§ **Your goal**
Starting with the opening line of the material, restate every line word for word, and end on the line containing "This screenshot has height=705, width=1019.".

§ **Available data**
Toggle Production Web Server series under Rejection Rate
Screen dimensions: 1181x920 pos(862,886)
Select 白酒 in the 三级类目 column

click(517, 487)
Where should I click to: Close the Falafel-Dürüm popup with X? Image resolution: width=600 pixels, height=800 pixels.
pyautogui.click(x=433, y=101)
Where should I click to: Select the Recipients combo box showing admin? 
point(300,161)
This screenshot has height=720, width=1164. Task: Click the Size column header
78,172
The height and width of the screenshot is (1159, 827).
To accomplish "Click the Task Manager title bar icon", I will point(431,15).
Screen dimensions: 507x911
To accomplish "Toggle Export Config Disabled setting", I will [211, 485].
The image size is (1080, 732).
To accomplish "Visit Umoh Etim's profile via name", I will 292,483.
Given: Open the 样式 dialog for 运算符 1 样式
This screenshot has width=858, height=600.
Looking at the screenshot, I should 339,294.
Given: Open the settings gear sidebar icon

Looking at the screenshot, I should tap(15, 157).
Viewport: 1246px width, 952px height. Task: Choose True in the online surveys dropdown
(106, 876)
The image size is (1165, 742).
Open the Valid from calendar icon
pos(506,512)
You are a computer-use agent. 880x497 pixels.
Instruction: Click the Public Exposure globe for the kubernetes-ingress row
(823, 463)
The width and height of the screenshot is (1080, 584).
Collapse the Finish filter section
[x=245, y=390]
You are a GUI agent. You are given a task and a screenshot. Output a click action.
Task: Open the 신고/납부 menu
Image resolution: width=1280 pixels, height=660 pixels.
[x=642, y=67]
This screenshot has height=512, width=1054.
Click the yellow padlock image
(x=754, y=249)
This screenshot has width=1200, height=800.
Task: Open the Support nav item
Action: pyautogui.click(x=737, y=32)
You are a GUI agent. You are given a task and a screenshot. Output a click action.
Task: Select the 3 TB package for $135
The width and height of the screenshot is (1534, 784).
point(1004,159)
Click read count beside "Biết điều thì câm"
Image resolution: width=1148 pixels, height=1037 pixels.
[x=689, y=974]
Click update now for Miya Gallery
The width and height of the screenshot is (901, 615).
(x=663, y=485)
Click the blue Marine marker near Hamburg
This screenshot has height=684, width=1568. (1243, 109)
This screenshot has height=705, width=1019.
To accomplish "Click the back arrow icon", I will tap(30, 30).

§ **Your solution**
Toggle Production Web Server series under Rejection Rate
Screen dimensions: 1181x920 pos(862,886)
Select 白酒 in the 三级类目 column

click(517, 487)
Where should I click to: Close the Falafel-Dürüm popup with X? Image resolution: width=600 pixels, height=800 pixels.
pyautogui.click(x=433, y=101)
Where should I click to: Select the Recipients combo box showing admin? 
point(300,161)
This screenshot has height=720, width=1164. Task: Click the Size column header
78,172
The height and width of the screenshot is (1159, 827).
To accomplish "Click the Task Manager title bar icon", I will point(431,15).
Screen dimensions: 507x911
To accomplish "Toggle Export Config Disabled setting", I will [211, 485].
The image size is (1080, 732).
To accomplish "Visit Umoh Etim's profile via name", I will 292,483.
Given: Open the 样式 dialog for 运算符 1 样式
This screenshot has width=858, height=600.
Looking at the screenshot, I should 339,294.
Given: Open the settings gear sidebar icon

Looking at the screenshot, I should tap(15, 157).
Viewport: 1246px width, 952px height. Task: Choose True in the online surveys dropdown
(106, 876)
The image size is (1165, 742).
Open the Valid from calendar icon
pos(506,512)
You are a computer-use agent. 880x497 pixels.
Instruction: Click the Public Exposure globe for the kubernetes-ingress row
(823, 463)
The width and height of the screenshot is (1080, 584).
Collapse the Finish filter section
[x=245, y=390]
You are a GUI agent. You are given a task and a screenshot. Output a click action.
Task: Open the 신고/납부 menu
Image resolution: width=1280 pixels, height=660 pixels.
[x=642, y=67]
This screenshot has height=512, width=1054.
Click the yellow padlock image
(x=754, y=249)
This screenshot has width=1200, height=800.
Task: Open the Support nav item
Action: pyautogui.click(x=737, y=32)
You are a GUI agent. You are given a task and a screenshot. Output a click action.
Task: Select the 3 TB package for $135
The width and height of the screenshot is (1534, 784).
point(1004,159)
Click read count beside "Biết điều thì câm"
Image resolution: width=1148 pixels, height=1037 pixels.
[x=689, y=974]
Click update now for Miya Gallery
The width and height of the screenshot is (901, 615).
(x=663, y=485)
Click the blue Marine marker near Hamburg
This screenshot has height=684, width=1568. (1243, 109)
This screenshot has height=705, width=1019.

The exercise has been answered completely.